4.2. Limitations and Outlook

Based on the STK model and ozone concentration monitoring data, this study attempts to reveal the spatial–temporal evolution characteristics of ozone concentration in the PRD in 2015. Compared with the traditional OK spatial interpolation model, the STK model considers both spatial and temporal interpolation and has a higher accuracy of the simulation and prediction of ozone concentration. The research also enriches the theories and methods of air pollution exposure assessment to a certain extent. However, the research still has some shortcomings. For example, although we considered the time dimension in the STK model, the interpolation result is greatly affected by the spatial distribution and density of monitoring stations. When the stations are fewer and unevenly distributed, the accuracy of the interpolation result is less stable.

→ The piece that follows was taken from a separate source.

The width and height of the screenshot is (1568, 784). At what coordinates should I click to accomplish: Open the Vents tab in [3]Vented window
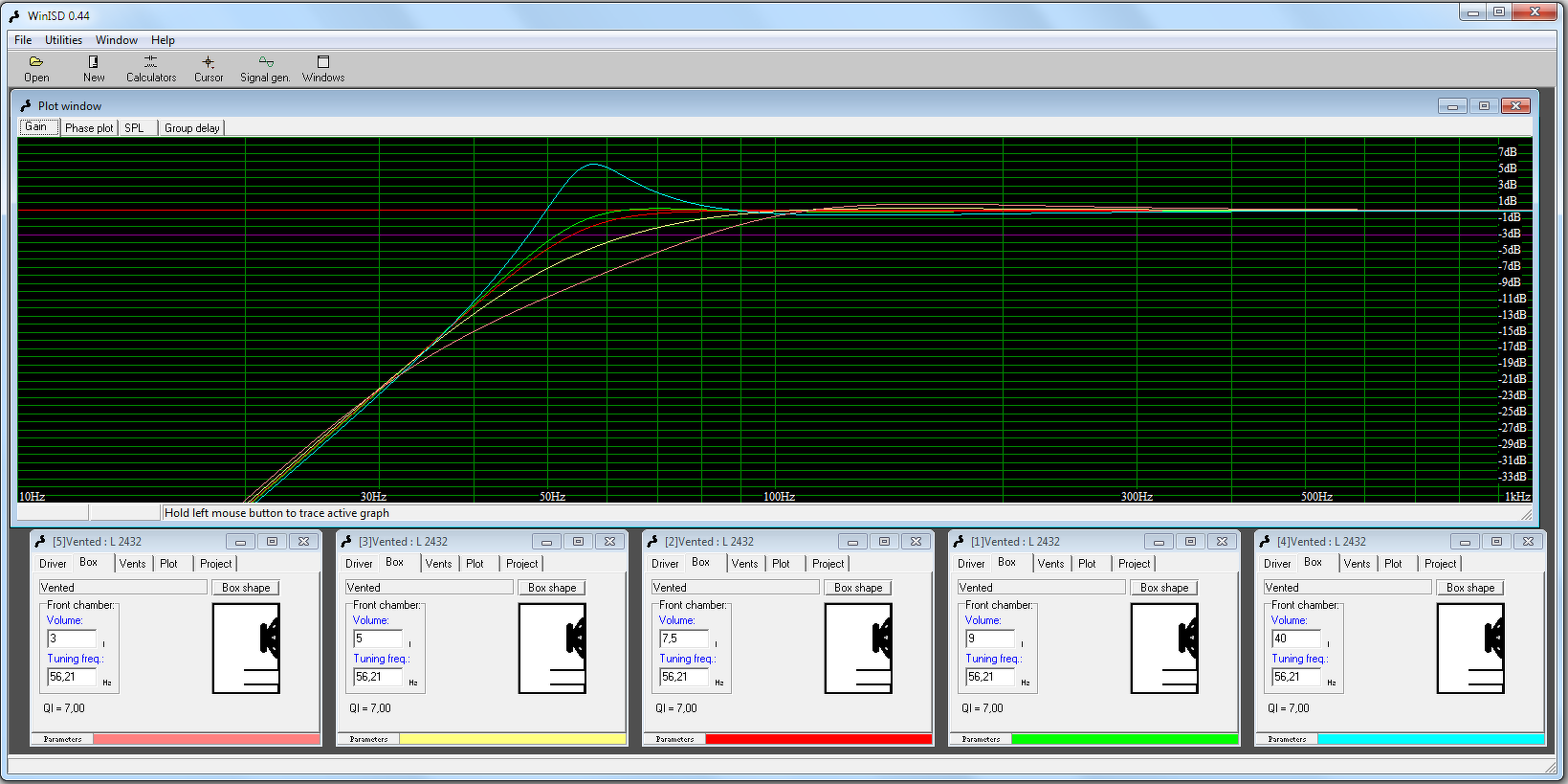pos(438,564)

Besides, we did not discuss many more of the influencing factors in this paper. Thus, we want to improve the ozone concentration’s interpolation result and analyze influencing factors in the future.

5. Conclusions

We used the daily maximum 8-h ozone concentration data from the PRD in 2015 as a basis for the analysis of the spatial–temporal characteristics of ozone, including spatial–temporal evolution, regional differentiation, spatial clustering, and migration patterns for centers of gravity. We reached the following significant conclusions:

(1) We compared the STK separable models (BM, DM, and MM) and the nonseparable (NH1, NH2, and GM) models. The MRE for the BM model was the smallest, and it produced the best result as the STK fitting model for ozone concentrations. The STK model’s simulation and prediction results were significantly better than the OK model and more accurately revealed the spatial–temporal variation of ozone concentrations in the PRD.

(2) The annual average ozone concentrations for the PRD in 2015 were relatively high in the north and east and low in the south and west. The lowest ozone concentration appeared in March, while the highest appeared in September. The centers of gravity of ozone concentrations first migrated to the north and west, migrated to the south, and finally migrated to the east.

(3) The ozone concentrations for the PRD in 2015 showed a trend of high concentrations in summer and autumn and lower concentrations in winter and spring. We divided the PRD’s cities into three major categories with seasonal variation characteristics. Regional differentiation of maximum and minimum ozone concentrations in the four seasons was evident. However, the annual average ozone concentrations for Dongguan, Huizhou, and Zhuhai cities were relatively high, while Jiangmen and Foshan cities were relatively low.

(4) The ozone concentrations for the PRD in 2015 show significant positive spatial autocorrelation. Seasonally, spatial autocorrelation was the strongest in winter and the weakest in autumn. The spatial clustering characteristics mainly consisted of high-high and low-low clusters, which undergo spatial migration and conversion with seasonal changes, which can better reflect the spatial clustering characteristics of ozone in different seasons and provide a scientific basis for the formulation of targeted recommendations for areas with a high risk of ozone exposure.